Aim of the task: Repeat the whole listing exactly.

Recorded information:

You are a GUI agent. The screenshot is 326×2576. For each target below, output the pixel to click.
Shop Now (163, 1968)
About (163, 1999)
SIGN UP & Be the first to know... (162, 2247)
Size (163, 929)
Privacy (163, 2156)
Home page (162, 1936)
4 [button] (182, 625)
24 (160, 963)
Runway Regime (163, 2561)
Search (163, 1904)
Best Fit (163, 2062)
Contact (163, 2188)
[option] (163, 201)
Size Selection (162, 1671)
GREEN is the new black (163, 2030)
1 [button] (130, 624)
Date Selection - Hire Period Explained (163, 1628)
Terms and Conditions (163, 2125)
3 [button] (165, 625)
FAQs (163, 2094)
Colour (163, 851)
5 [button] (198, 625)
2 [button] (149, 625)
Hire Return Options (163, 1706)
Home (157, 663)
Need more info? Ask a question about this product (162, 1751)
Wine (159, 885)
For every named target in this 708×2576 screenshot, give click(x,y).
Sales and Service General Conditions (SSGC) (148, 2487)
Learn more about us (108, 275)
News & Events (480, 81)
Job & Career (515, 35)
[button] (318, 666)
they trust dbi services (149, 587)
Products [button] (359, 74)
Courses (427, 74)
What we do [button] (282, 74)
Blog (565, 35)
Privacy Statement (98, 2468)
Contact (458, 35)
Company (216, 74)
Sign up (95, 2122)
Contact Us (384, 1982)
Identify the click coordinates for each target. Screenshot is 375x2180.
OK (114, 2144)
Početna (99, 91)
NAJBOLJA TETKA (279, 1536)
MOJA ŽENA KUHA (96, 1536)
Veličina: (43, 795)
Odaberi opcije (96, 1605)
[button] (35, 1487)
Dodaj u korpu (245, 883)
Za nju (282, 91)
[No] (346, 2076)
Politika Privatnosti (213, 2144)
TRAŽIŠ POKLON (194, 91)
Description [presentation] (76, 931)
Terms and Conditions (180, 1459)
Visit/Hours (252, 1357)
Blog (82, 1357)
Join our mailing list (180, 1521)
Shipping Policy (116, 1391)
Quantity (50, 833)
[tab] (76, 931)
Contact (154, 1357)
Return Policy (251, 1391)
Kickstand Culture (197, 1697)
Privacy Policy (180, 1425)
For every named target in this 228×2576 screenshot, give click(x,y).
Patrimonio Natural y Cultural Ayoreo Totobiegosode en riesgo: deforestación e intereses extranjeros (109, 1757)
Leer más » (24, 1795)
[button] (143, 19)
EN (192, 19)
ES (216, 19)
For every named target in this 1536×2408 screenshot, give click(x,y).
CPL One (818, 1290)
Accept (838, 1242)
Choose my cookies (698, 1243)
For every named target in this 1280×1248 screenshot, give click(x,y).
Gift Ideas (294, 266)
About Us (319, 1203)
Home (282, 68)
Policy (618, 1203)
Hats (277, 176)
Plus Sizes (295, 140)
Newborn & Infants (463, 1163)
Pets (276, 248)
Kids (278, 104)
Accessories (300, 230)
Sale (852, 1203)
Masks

Exercise output:
You are a GUI agent. The screenshot is 326×2576. For each target below, output the pixel to click.
Shop Now (163, 1968)
About (163, 1999)
SIGN UP & Be the first to know... (162, 2247)
Size (163, 929)
Privacy (163, 2156)
Home page (162, 1936)
4 [button] (182, 625)
24 (160, 963)
Runway Regime (163, 2561)
Search (163, 1904)
Best Fit (163, 2062)
Contact (163, 2188)
[option] (163, 201)
Size Selection (162, 1671)
GREEN is the new black (163, 2030)
1 [button] (130, 624)
Date Selection - Hire Period Explained (163, 1628)
Terms and Conditions (163, 2125)
3 [button] (165, 625)
FAQs (163, 2094)
Colour (163, 851)
5 [button] (198, 625)
2 [button] (149, 625)
Hire Return Options (163, 1706)
Home (157, 663)
Need more info? Ask a question about this product (162, 1751)
Wine (159, 885)
For every named target in this 708×2576 screenshot, give click(x,y).
Sales and Service General Conditions (SSGC) (148, 2487)
Learn more about us (108, 275)
News & Events (480, 81)
Job & Career (515, 35)
[button] (318, 666)
they trust dbi services (149, 587)
Products [button] (359, 74)
Courses (427, 74)
What we do [button] (282, 74)
Blog (565, 35)
Privacy Statement (98, 2468)
Contact (458, 35)
Company (216, 74)
Sign up (95, 2122)
Contact Us (384, 1982)
Identify the click coordinates for each target. Screenshot is 375x2180.
OK (114, 2144)
Početna (99, 91)
NAJBOLJA TETKA (279, 1536)
MOJA ŽENA KUHA (96, 1536)
Veličina: (43, 795)
Odaberi opcije (96, 1605)
[button] (35, 1487)
Dodaj u korpu (245, 883)
Za nju (282, 91)
[No] (346, 2076)
Politika Privatnosti (213, 2144)
TRAŽIŠ POKLON (194, 91)
Description [presentation] (76, 931)
Terms and Conditions (180, 1459)
Visit/Hours (252, 1357)
Blog (82, 1357)
Join our mailing list (180, 1521)
Shipping Policy (116, 1391)
Quantity (50, 833)
[tab] (76, 931)
Contact (154, 1357)
Return Policy (251, 1391)
Kickstand Culture (197, 1697)
Privacy Policy (180, 1425)
For every named target in this 228×2576 screenshot, give click(x,y).
Patrimonio Natural y Cultural Ayoreo Totobiegosode en riesgo: deforestación e intereses extranjeros (109, 1757)
Leer más » (24, 1795)
[button] (143, 19)
EN (192, 19)
ES (216, 19)
For every named target in this 1536×2408 screenshot, give click(x,y).
CPL One (818, 1290)
Accept (838, 1242)
Choose my cookies (698, 1243)
For every named target in this 1280×1248 screenshot, give click(x,y).
Gift Ideas (294, 266)
About Us (319, 1203)
Home (282, 68)
Policy (618, 1203)
Hats (277, 176)
Plus Sizes (295, 140)
Newborn & Infants (463, 1163)
Pets (276, 248)
Kids (278, 104)
Accessories (300, 230)
Sale (852, 1203)
Masks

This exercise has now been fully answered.